VLA-4 is an integrin expressed on immune cells that plays an important role in their extravasation into tissues during an immune response. In the autoimmune disease multiple sclerosis (MS), pathogenic T cells extravasate and attack nerve cells by using VLA-4 to bind to VCAM-1, a cell adhesion molecule on endothelial cells that line blood vessels. Current treatments for MS rely on antibodies to bind VLA-4 and block its interaction with VCAM-1, thus preventing a pathogenic immune response. However, antibodies are expensive to manufacture, and their binding cannot be easily regulated to control drug-induced side effects. Aptamers are single-stranded DNA or RNA molecules that fold into sequence-defined structures capable of binding to their targets with affinities and specificities comparable to antibodies. Being chemically synthesized, they are much cheaper to manufacture and offer minimal batch-to-batch differences. Unlike antibodies, their binding in vivo can be rapidly reversed using a reversal agent, which could alleviate the side effects of disease treatments. However, aptamers have limitations in vivo: degradation by nucleases in blood serum, and rapid clearance into urine through the glomerular filtration barrier. This project focuses on the development of a VLA-4 aptamer for treating MS. We found that the VLA-4 aptamer prevents soluble VCAM-1 from binding to VLA-4-expressing leukocytes by flow cytometry. We then showed that the aptamer blocks VLA-4/VCAM-1 mediated leukocyte adhesion in vitro. We are currently assessing aptamer blockade of leukocyte transendothelial migration. We are also designing modifications to improve the stability of the aptamer for in vivo uses. Successful development of the aptamer will lead to an alternative treatment modality for MS with a potentially improved safety profile.

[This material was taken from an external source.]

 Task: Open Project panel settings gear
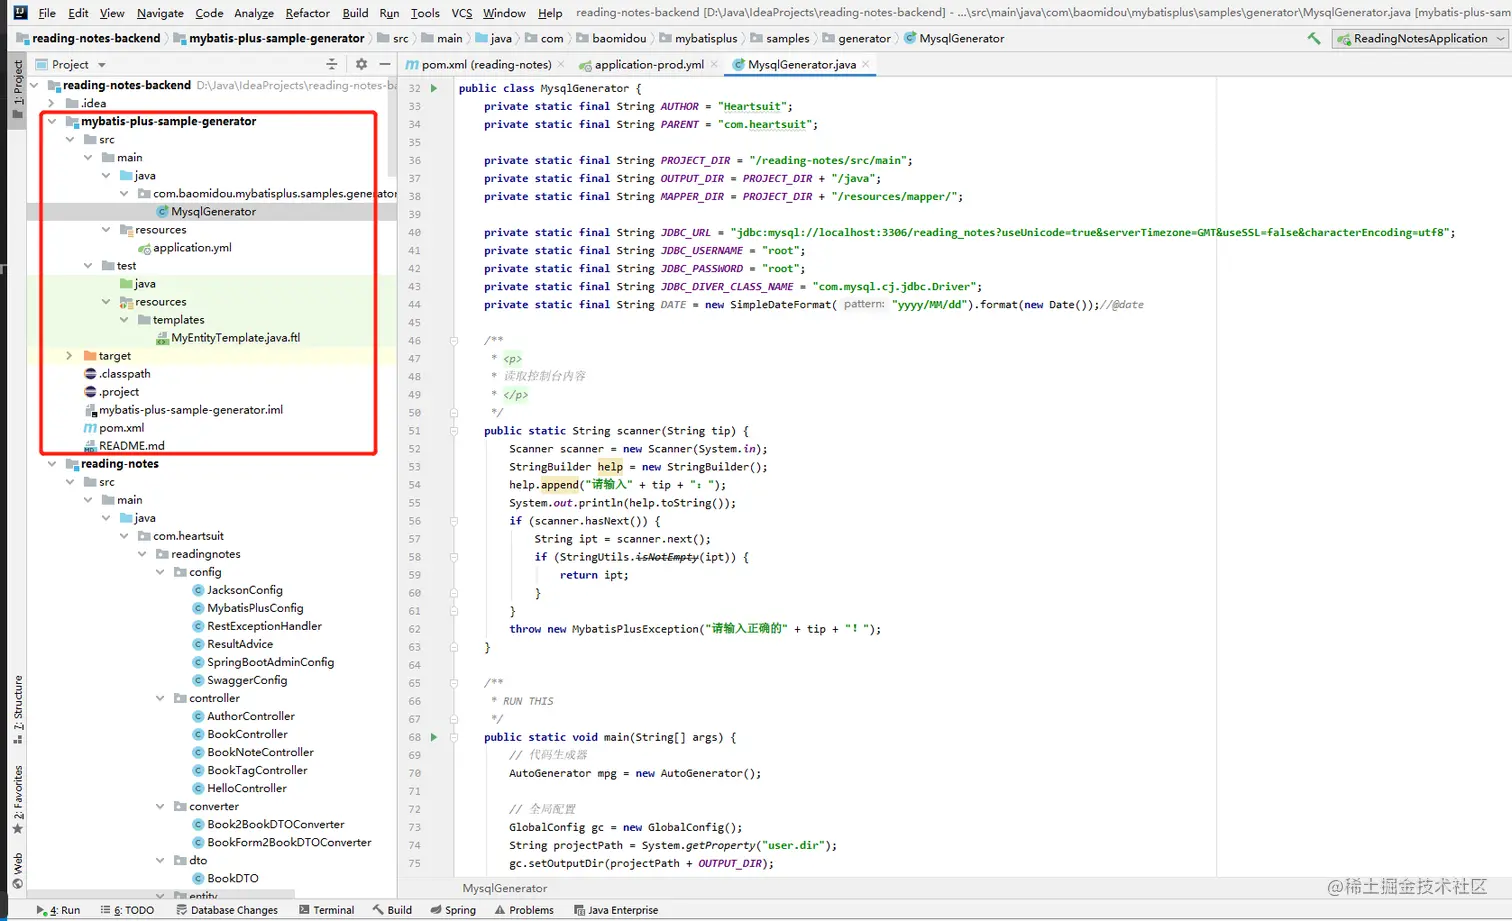click(359, 63)
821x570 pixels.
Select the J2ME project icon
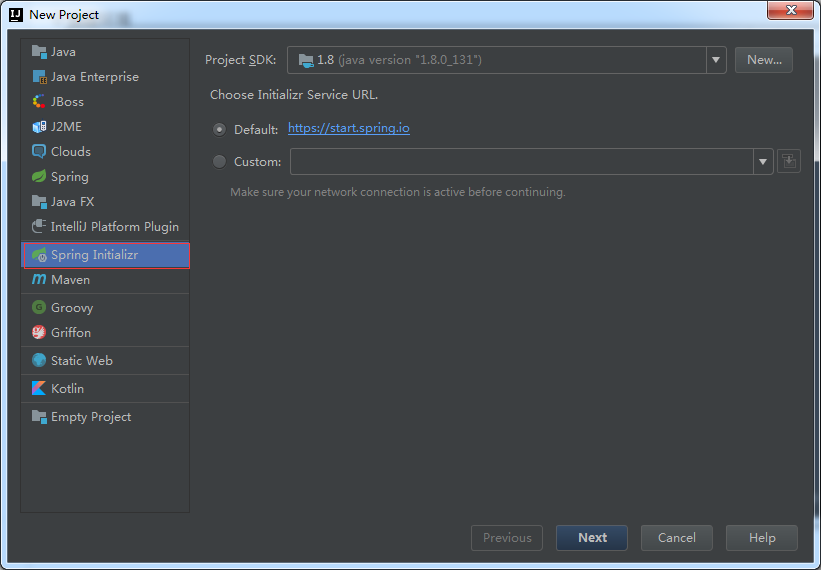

Therapeutic targets for monoclonal antibodies (mAbs) are currently limited to membrane proteins which consist of up to 30% of total proteins encoded by the human genome. The other 70% of cytosolic protein targets remain inaccessible inside the cell. Thus, research into intracellular protein delivery is critical to unleash the full potential of protein therapeutics. The Gao lab recently developed a highly efficient technology that allows small proteins to be directly delivered into the cytoplasm with minimal damage to the cell, by cholesterol tag. To further this research, we developed a new version of the tag via the covalent linkage of Coomassie Blue dye with 2-hexyldecanoic acid, branched alkyl chains. This new tag could deliver mAbs, specifically immunoglobulin G (IgG), labeled with fluorescent dye.